Building the campus at a public expense equivalent to more than the yearly funding of Hungary’s entire public higher education is unjustifiable. Using risky Chinese loans to secure that funding is questionable.
Yet none of this means that a Fudan campus whose planning and construction respects local preferences and accords with Hungarian and European law could not, if carefully conceived and managed, reinvigorate higher education in Hungary and provide a platform for open intellectual exchange between China and Europe.

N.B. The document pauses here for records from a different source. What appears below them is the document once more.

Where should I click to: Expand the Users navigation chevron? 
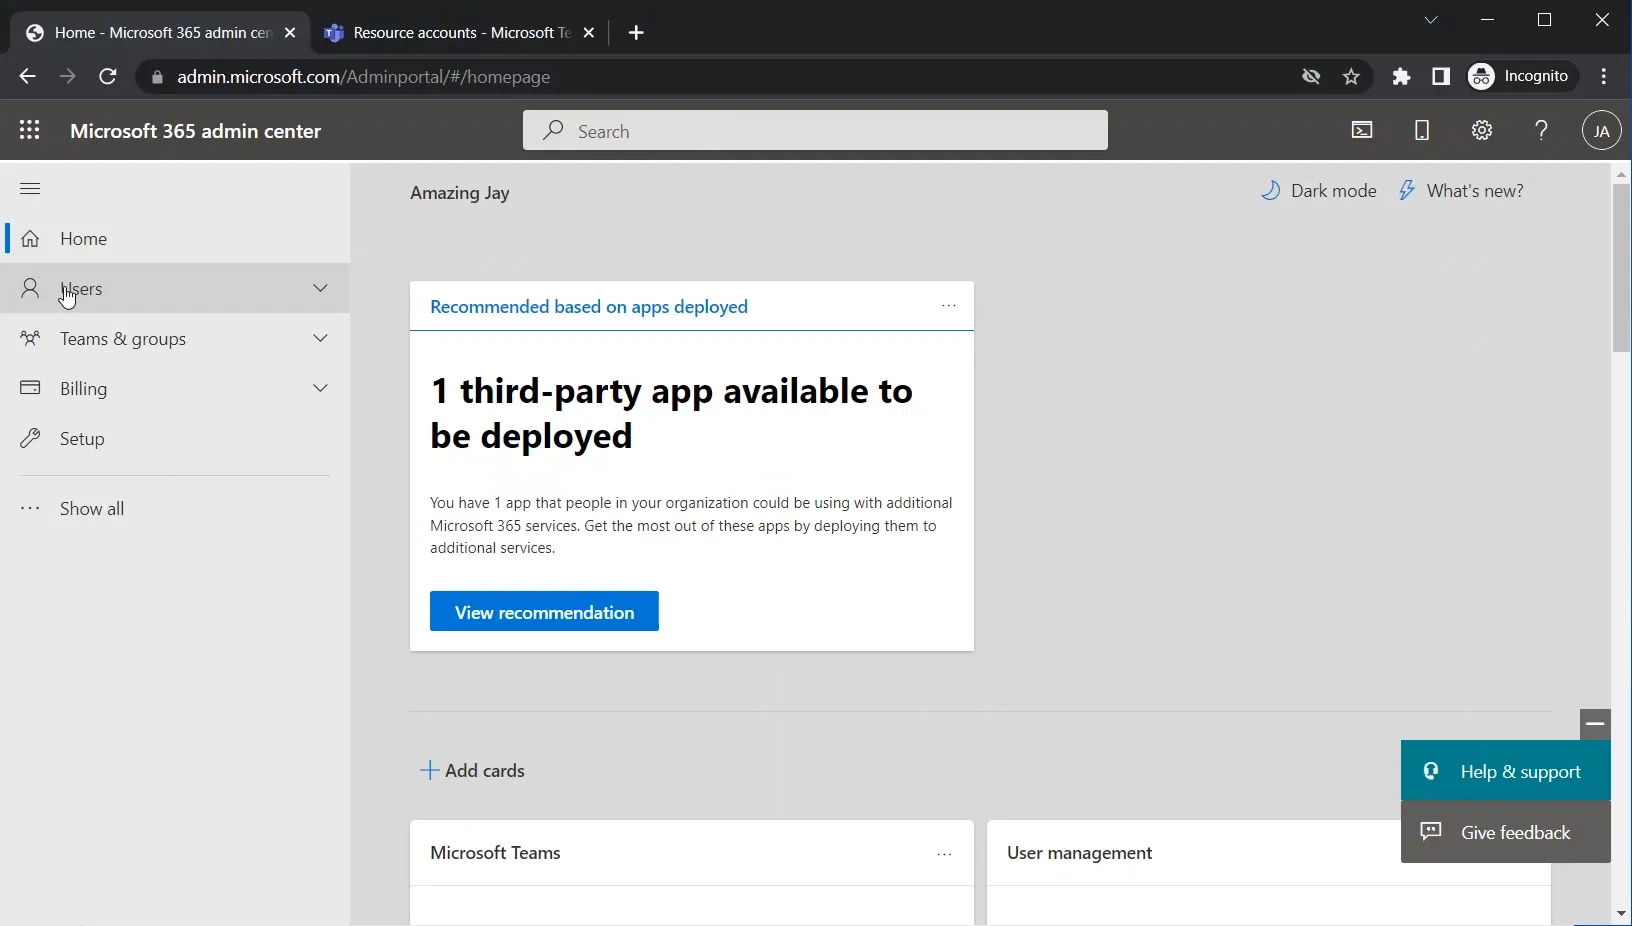click(320, 289)
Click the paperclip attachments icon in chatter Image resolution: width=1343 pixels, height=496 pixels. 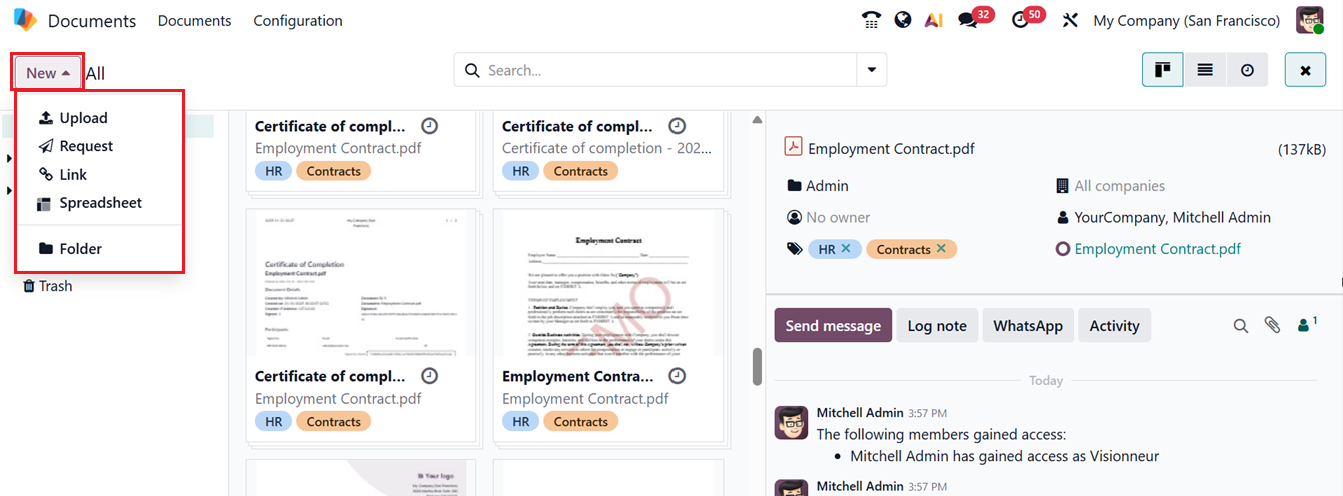[1272, 325]
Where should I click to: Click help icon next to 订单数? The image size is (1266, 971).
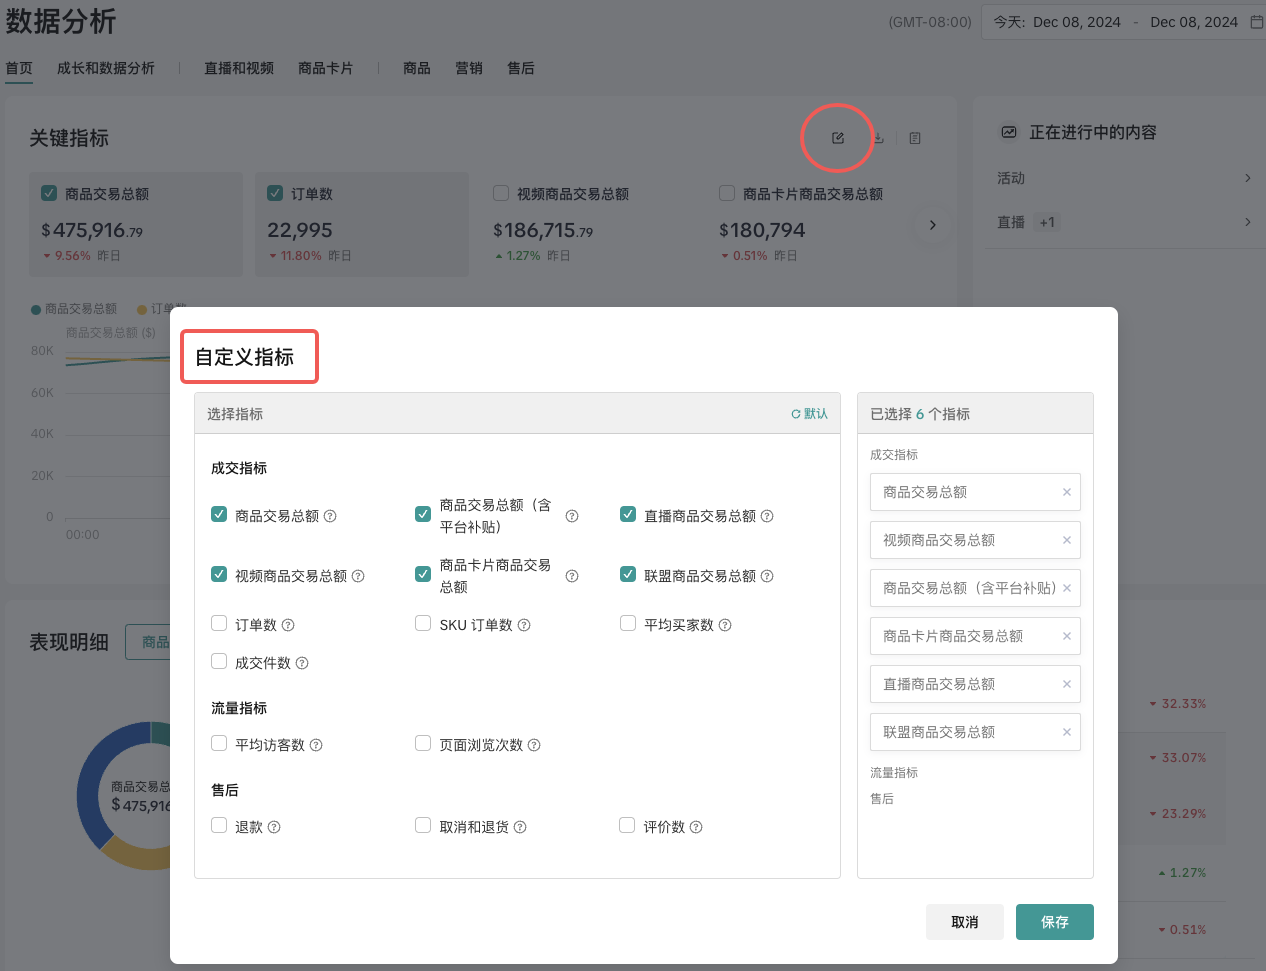pos(288,625)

Rather than a Chinese government offensive, the project appears to have been pushed by György Matolcsy, governor of the Hungarian National Bank and a senior member of Hungary’s ruling nomenclature who presides over a semi-private education and research network that runs on money siphoned off from the bank and has already cooperated with Chinese institutions, including setting up a joint business degree between Fudan and the Corvinus University of Budapest.
The memorandum of understanding signed by the two governments appears to have been cobbled together hastily from suggestions by the Hungarian and Chinese parties (economics and artificial intelligence by the former, international relations and Chinese language by the latter) and lacks an overall vision.

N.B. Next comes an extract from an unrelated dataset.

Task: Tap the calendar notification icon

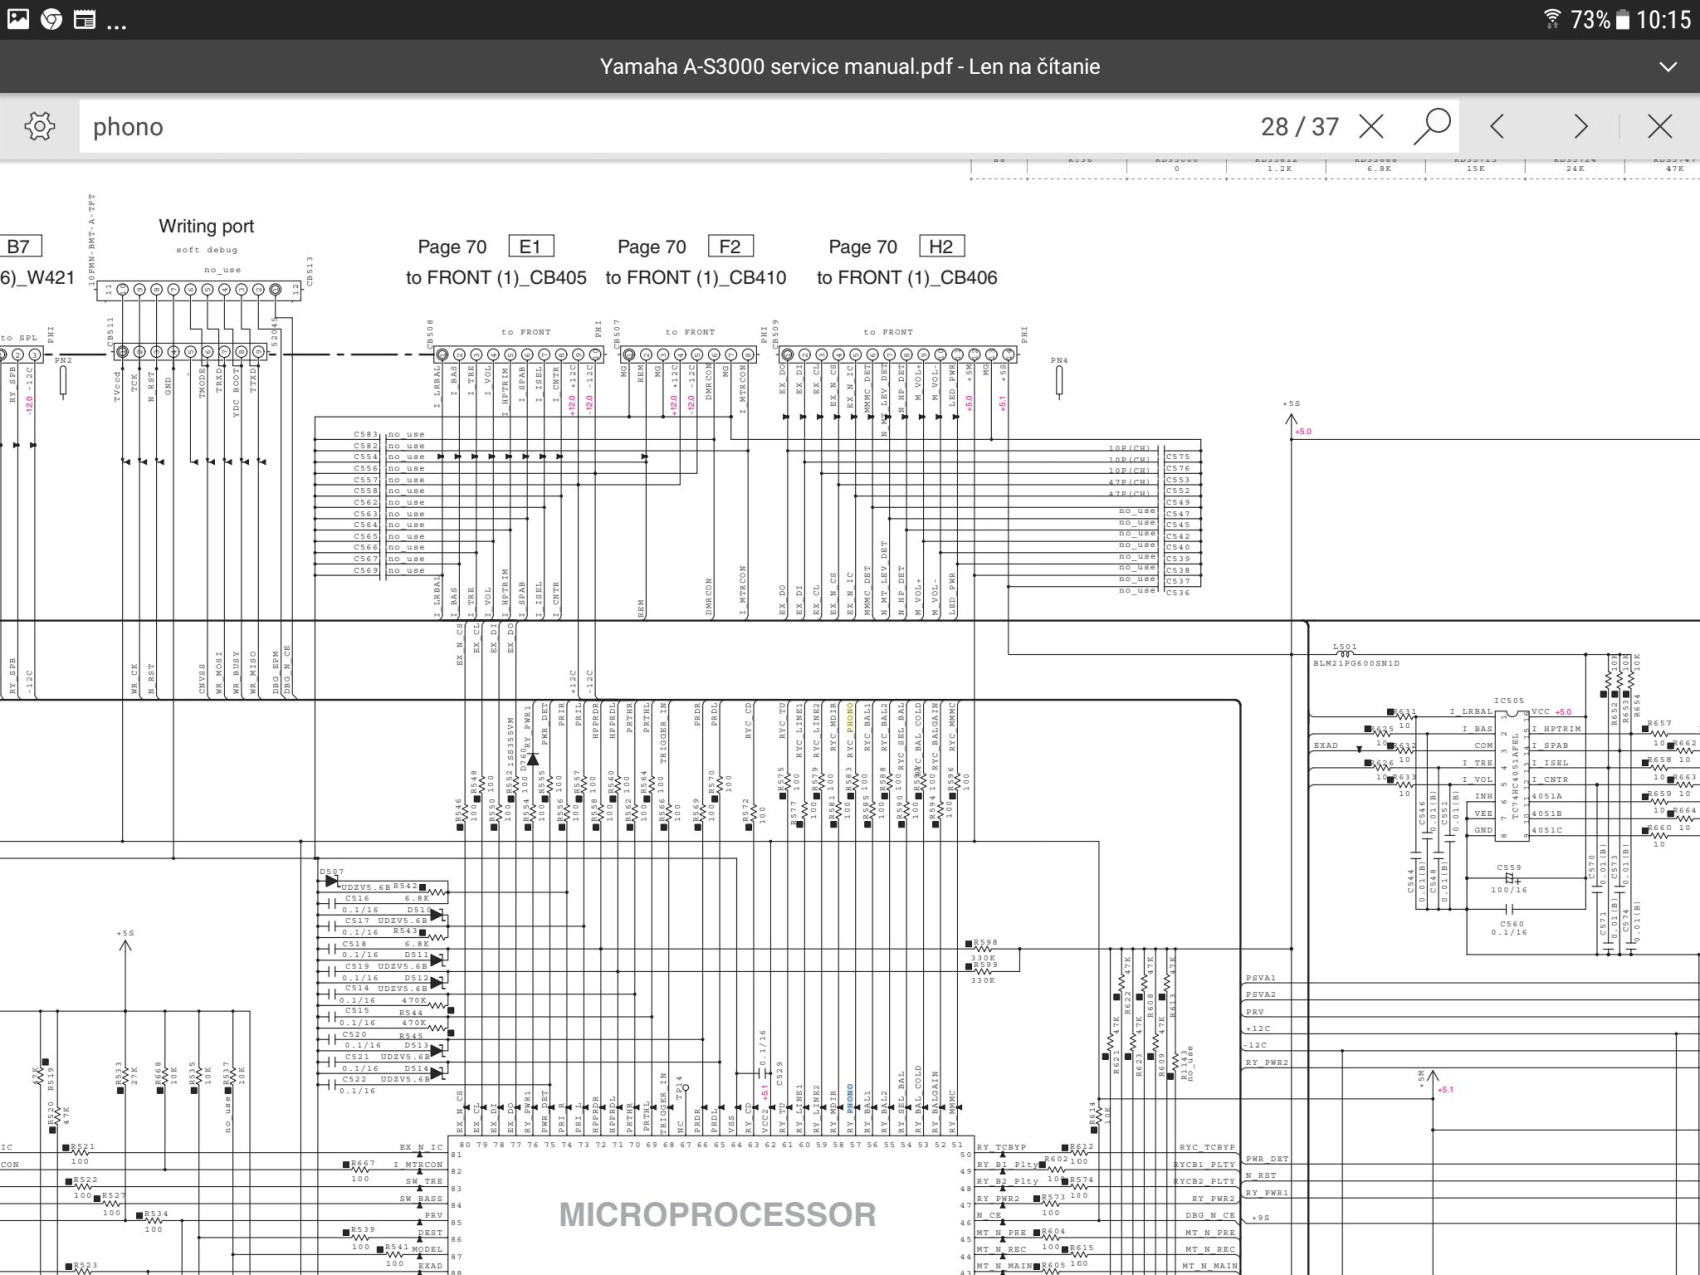Action: pos(85,19)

Ironically, in announcing the agreement, Fudan illustrated the strength of Hungarian economics research by mentioning János Kornai, an economist widely known in China who has recently cautioned against Western scholars’ engagement with China in ways that may strengthen the Chinese government’s hand.
Protecting academic freedom
To be sure, Hungary’s announcement of the Fudan plan fits a worrying political rapprochement that has seen Hungary honouring China’s foreign minister with a state decoration, while vetoing European Union statements condemning rights violations in China.

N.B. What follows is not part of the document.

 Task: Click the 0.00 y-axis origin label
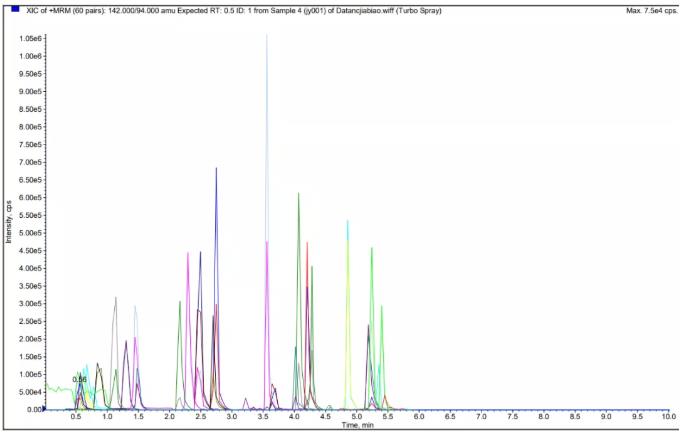[31, 409]
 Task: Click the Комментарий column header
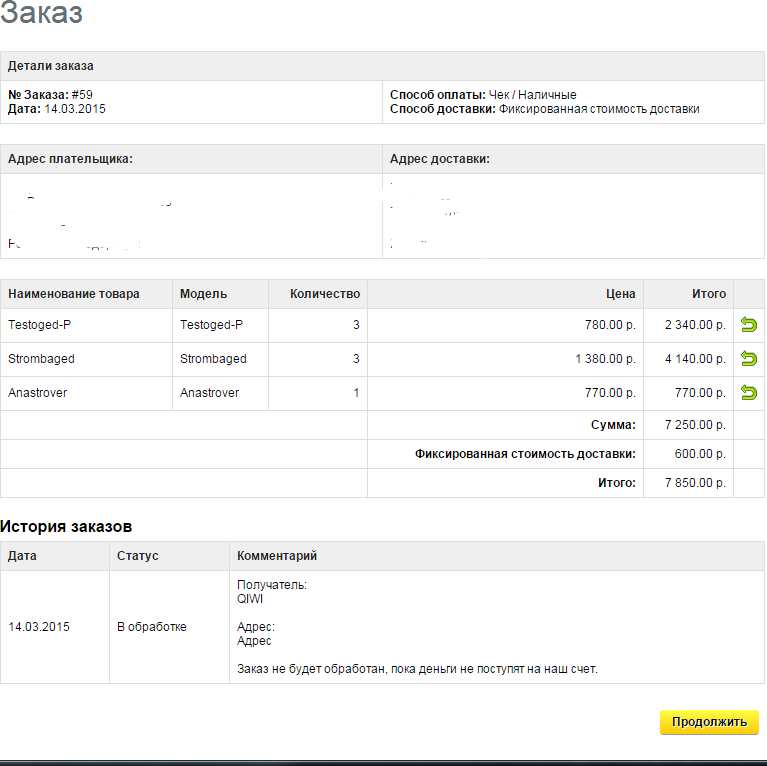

Its current government, which has stripped the Central European University of its accreditation and universities of their autonomy, has little interest in academic freedom.
But under a different government, Fudan’s Budapest campus may yet be turned into a platform for uncensored academic conversation and teaching. Hungarian, and by extension European, accreditation will be an important factor in attracting both Chinese and non-Chinese students. It will also be important for Fudan and for the Chinese government, as it provides access to European academic networks with the recognition (and funding) they entail.
Accreditation should be conditional upon strict provisions that ensure respect for academic freedom, transparency and institutional and departmental autonomy in the recruitment of staff and students, in developing a system of scholarships and in regulating mobility between the Shanghai and Budapest campuses, backed by institutional guarantees.
If Hungary’s opposition politicians are truly concerned with academic freedom and fairness, they should, rather than rejecting Fudan as a “communist Trojan horse”, introduce legislation that makes requiring such guarantees possible and make it clear that they will support the campus if, and only if, these conditions are met and a transparent and fair planning process is implemented.
Whether Fudan and its government minders will accept such conditions is anyone’s guess, but given the high stakes attached to the reputation of the first Chinese university campus in the West, it is not inconceivable that they might.
If they do not, this will at least start a thinking process that will need to accompany the likely globalisation of Chinese higher education in the near future. And if they do, it will be a valuable achievement not only for those who are keen to engage with Chinese scholars and students but are unwilling to sacrifice academic freedom, but also for Fudan faculty and students whose fetters may be loosened when they spend time in Budapest.
Pál Nyiri is professor of global history from an anthropological perspective at Vrije Universiteit Amsterdam in the Netherlands.